Systems-chemistry approach to prebiotic evolution

The puzzle of the origin of life is grand. A major challenge is to understand the transition from a mixture of molecules into an entity with basic life faculties, such as a protocell, capable of self-replication and inheritance. Two major schools tackle this problem: the genetic, or replicator-first approach, and the metabolism-first approach. The replicator-first approach focuses on a single self-perpetuating informational biopolymer, e.g., RNA, as the first step, and it is thus often referred to as the “RNA world”. In contrast, the metabolism-first approach focuses on a network of chemical reactions among simpler chemical components that became endowed with some reproductive characteristics as the first step that led to a protocell. The lipid world scenario, largely initiated by our laboratory, delineates a specific example of metabolism first. It suggests that spontaneously forming assemblies of relatively simple molecules, such as mutually interacting lipids, that resemble primitive metabolism, are capable of storing and transmitting information similar to sequence-based polymeric RNA, except that in this case it is compositional information that is at work.

This thesis is about further exploration of the lipid world scenario, showing in more detail how a relatively simple chemical system can acquire features such as selection and evolution. This was accomplished by studying dynamical aspects of the graded autocatalysis replication domain (GARD) computer-simulation lipid world model, previously developed at our laboratory. GARD simulates the homeostatic growth of a compositional amphiphile assembly by reversible accretion from a buffered heterogeneous external pool. This process is governed by a network of mutually catalytic reactions, and exhibits quasi-stationary compositional states termed compotype, that may be regarded as GARD species.

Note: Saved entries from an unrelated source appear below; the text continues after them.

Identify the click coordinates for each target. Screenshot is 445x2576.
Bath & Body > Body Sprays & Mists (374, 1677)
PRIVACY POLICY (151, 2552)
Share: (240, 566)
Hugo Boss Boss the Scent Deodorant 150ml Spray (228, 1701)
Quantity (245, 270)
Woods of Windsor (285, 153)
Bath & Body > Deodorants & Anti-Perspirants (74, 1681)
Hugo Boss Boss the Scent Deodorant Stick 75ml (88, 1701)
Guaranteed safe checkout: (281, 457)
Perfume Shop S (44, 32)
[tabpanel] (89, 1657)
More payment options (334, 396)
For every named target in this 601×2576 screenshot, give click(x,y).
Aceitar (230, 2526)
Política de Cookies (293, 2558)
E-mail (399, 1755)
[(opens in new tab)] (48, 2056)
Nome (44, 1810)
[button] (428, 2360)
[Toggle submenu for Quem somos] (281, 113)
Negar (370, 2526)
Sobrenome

I have demonstrated that that such GARD species exhibit positive as well as negative selection, an important prerequisite of a minimally living system. I further showed that when the catalytic network becomes dominated by mutual catalysis, as opposed to self-catalysis, selection is enhanced. When studying the dynamics of large populations of GARD assemblies under constant population conditions, I rewardingly found that they exhibit dynamics similar to natural ecosystem populations, e.g. similes of competition or predator-prey dynamics. I was able to establish relationships between a compotype’s internal molecular parameters (e.g. its molecular diversity) and population ecology behavior. In a separate vein, I have developed a new approach towards observing open-ended evolution, which enables asking whether there is an optimal level of open endedness in prebiotic evolution. Finally, I was able to show clear similarities between GARD compotypes and quasispecies in the Eigen-Schuster model for evolution, further underlining GARD’s capacity as an alternative to RNA World. Taken together, these results uncover quantitative aspects of the GARD model which in turn contribute towards our understanding of the origin of life via the lipid world scenario.